I have a two node set up. node1 is primary slurmctld + backup slurmdbd 
and node2 is primary slurmdbd + backup slurmctld and mysql database host.


 My concern is if node 2 goes down, then the backup slurmdbd will take 
over, then what will happen ?


I have read that slurmctld can cache data, but what about slurmdbd? Not 
sure.


I have intentionally used the slurmdbd + mariadb in the second node 
because I didn't want to overload the primary slurmctld.


I hope you all are getting the picture of how my set up is.

Thanks,

RC


On 11/1/2022 10:40 AM, Greg Wickham wrote:


Hi Richard,

Slurmctld caches the updates until slurmdbd comes back online.

You can see how many records are pending for the database by using the 
“sdiag” command and looking for “DBD Agent queue size”.


If this number grows significantly it means that slurmdbd isn’t available.

-Greg

On 01/11/2022, 07:23, "slurm-users" 
 wrote:


Hi,

Just for my info, I would like to know what happens when SlurmDBD loses
connection to the backend Database, for ex, MariaDB.

Does it cache the accounting info and keep them till the DB comes back
up ?, or does it panic and shut down ?

Thank you,

RC.


Re: [slurm-users] SlurmDBD losing connection to the backend MariaDB

2022-11-01 Thread Richard Chang

Does it mean it is best to use a single slurmdbd host in my case?

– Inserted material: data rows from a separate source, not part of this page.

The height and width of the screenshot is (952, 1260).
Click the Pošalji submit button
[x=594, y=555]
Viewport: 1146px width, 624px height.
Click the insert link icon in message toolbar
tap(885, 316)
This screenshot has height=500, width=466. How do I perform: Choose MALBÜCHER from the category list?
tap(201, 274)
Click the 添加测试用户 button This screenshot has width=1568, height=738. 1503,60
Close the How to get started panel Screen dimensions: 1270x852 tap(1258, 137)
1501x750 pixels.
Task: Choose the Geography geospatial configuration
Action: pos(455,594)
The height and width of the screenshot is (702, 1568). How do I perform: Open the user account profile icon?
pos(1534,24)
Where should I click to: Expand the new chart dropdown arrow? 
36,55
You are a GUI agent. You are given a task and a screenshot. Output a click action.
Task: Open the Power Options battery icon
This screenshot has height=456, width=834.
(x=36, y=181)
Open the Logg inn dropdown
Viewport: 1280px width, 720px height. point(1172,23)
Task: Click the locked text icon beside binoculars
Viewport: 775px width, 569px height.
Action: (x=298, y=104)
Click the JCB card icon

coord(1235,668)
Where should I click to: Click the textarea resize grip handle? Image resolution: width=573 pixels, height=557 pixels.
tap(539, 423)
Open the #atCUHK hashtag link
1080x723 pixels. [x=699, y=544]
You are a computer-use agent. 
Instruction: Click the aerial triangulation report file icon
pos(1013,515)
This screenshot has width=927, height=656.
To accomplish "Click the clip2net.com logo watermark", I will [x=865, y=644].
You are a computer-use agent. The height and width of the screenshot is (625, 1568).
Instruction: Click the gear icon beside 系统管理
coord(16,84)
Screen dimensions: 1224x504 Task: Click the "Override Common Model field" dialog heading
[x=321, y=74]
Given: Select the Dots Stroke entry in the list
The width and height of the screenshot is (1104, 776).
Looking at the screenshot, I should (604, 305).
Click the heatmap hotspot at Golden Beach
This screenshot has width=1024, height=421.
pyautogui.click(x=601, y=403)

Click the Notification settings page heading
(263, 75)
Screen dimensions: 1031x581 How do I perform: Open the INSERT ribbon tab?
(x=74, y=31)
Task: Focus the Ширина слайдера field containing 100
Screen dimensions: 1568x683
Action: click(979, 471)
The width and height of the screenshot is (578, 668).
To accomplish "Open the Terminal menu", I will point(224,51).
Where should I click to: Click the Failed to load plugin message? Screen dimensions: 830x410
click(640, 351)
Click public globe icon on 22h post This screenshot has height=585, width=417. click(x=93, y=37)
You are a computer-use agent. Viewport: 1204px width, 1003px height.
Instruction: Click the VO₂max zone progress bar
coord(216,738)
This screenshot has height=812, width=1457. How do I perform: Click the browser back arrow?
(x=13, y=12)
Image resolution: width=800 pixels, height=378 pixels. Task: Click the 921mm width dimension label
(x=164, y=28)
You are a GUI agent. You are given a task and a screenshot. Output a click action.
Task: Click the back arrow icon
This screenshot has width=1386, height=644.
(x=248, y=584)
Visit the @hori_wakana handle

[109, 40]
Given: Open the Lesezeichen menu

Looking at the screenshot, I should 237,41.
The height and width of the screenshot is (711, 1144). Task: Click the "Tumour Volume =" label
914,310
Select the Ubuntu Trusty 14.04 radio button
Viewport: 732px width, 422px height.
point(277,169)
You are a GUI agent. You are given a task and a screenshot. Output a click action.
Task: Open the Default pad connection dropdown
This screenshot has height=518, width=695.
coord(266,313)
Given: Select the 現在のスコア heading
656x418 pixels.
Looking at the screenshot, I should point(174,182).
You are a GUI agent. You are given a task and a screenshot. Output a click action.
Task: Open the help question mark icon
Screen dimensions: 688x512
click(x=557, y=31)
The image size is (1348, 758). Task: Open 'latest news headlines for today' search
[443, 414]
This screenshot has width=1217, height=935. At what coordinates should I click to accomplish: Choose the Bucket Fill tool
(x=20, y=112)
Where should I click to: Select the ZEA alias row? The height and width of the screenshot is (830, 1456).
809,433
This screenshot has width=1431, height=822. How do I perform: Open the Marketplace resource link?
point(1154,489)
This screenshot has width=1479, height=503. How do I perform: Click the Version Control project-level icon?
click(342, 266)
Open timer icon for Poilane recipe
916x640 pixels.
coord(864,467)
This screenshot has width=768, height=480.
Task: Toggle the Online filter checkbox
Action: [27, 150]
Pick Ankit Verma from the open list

My primary slurmctld is the backup slurmdbd host, and my worry is if the 
primary slurmdbd host ( which is also the mariadb server) goes down, 
will the backup slurmdbd be able to cache data and wait till the mariadb 
catches up ?


Thanks,

RC

On 11/2/2022 2:00 AM, Brian Andrus wrote:

Ole,

Fair enough, it is actually slurmctld that does the caching. Technical 
typo on my part there.


Just trying to let the user know, there is a window that they have to 
ensure no information is lost during a database outage.


Brian Andrus

On 11/1/2022 1:43 AM, Ole Holm Nielsen wrote:

Hi Brian,

On 11/1/22 05:28, Brian Andrus wrote:
It caches up to a point. As I understand it, that is about an hour 
(depending on size and how busy the cluster is, as well as available 
memory, etc).


Have you found any documentation of slurmdbd caching?  It's 
well-known that slurmctld caches information while slurmdbd is down, 
see for example page 30 in the talk "Field Notes Mark 2: Random 
Musings From Under A New Hat"[1] by Tim Wickberg, SchedMD:



For slurmdbd, the critical element in the failure domain is
MySQL, not slurmdbd. slurmdbd itself is stateless.
● slurmctld will cache accounting records (up to a limit) if
slurmdbd is unavailable. This can be hours+ to days+
depending on your system without data loss.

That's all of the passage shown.